## [Work request]
Only the lines below, from the one with "This screenshot has width=800, height=450." through the one with "Click the Tags label icon 1338x420 pixels.", are to be written out, exactly.

Saved data entries:
=== Section Start ===

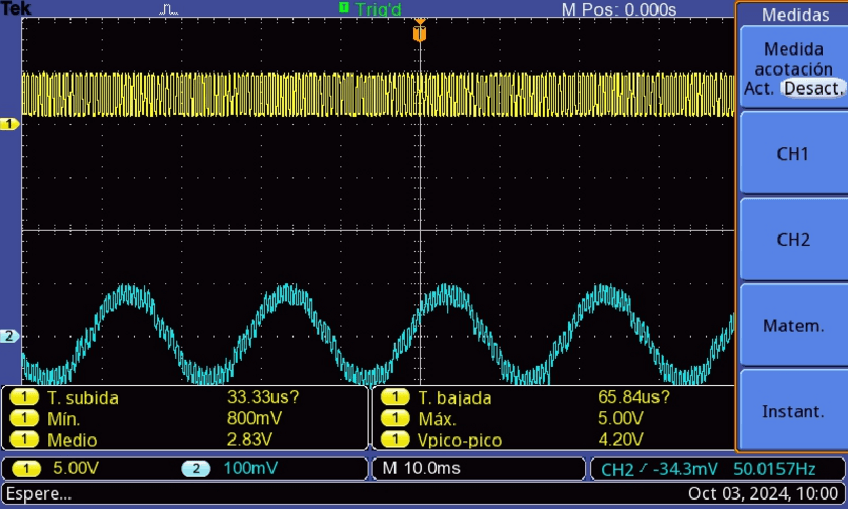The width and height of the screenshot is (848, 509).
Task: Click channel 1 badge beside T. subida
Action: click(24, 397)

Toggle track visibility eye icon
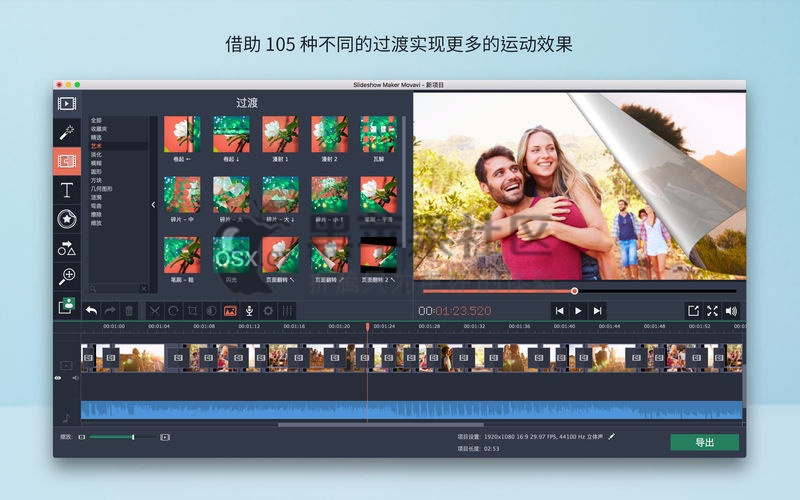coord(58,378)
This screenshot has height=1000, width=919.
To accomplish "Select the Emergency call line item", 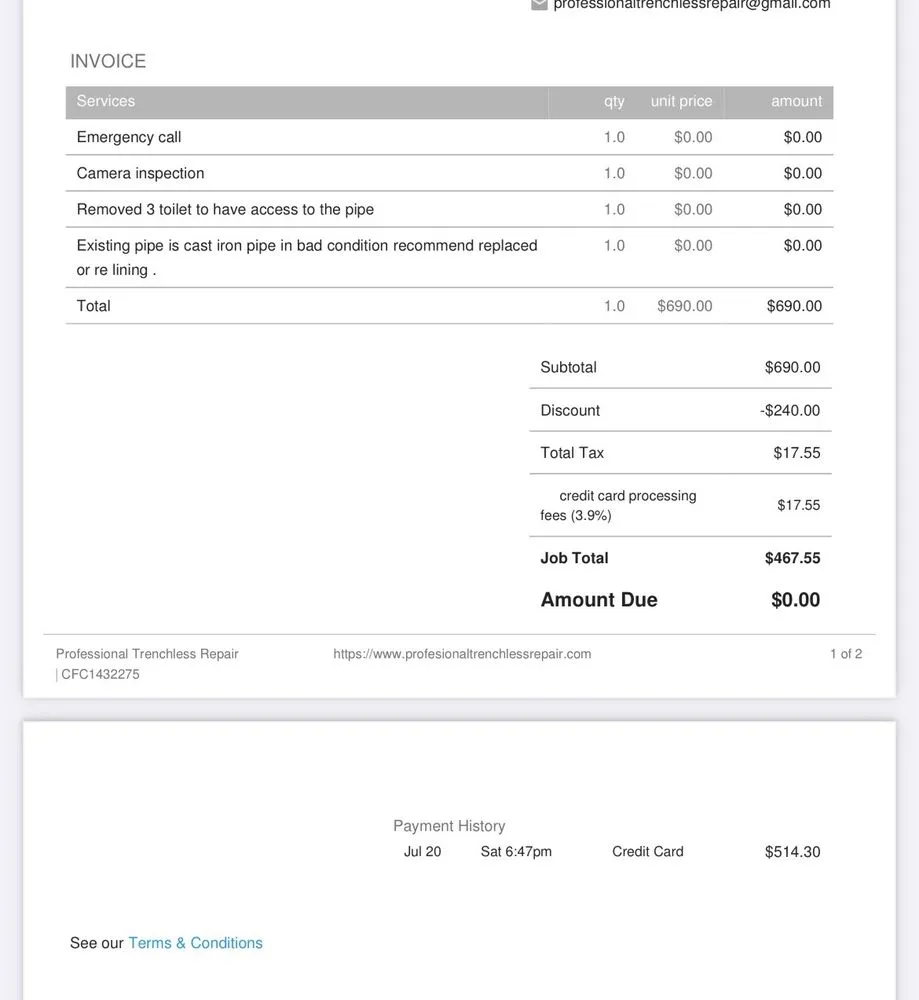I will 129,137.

=== Section End ===
=== Section Start ===

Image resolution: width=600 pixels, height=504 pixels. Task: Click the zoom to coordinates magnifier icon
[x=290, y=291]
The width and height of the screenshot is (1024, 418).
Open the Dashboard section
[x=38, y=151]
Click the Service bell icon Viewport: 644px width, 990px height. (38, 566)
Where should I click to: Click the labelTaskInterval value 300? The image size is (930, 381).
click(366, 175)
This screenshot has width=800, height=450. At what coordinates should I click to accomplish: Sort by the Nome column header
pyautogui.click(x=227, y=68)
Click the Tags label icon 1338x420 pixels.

=== Section End ===

## [Expected answer]
This screenshot has width=800, height=450. At what coordinates should I click to accomplish: Sort by the Nome column header
pyautogui.click(x=227, y=68)
Click the Tags label icon 1338x420 pixels.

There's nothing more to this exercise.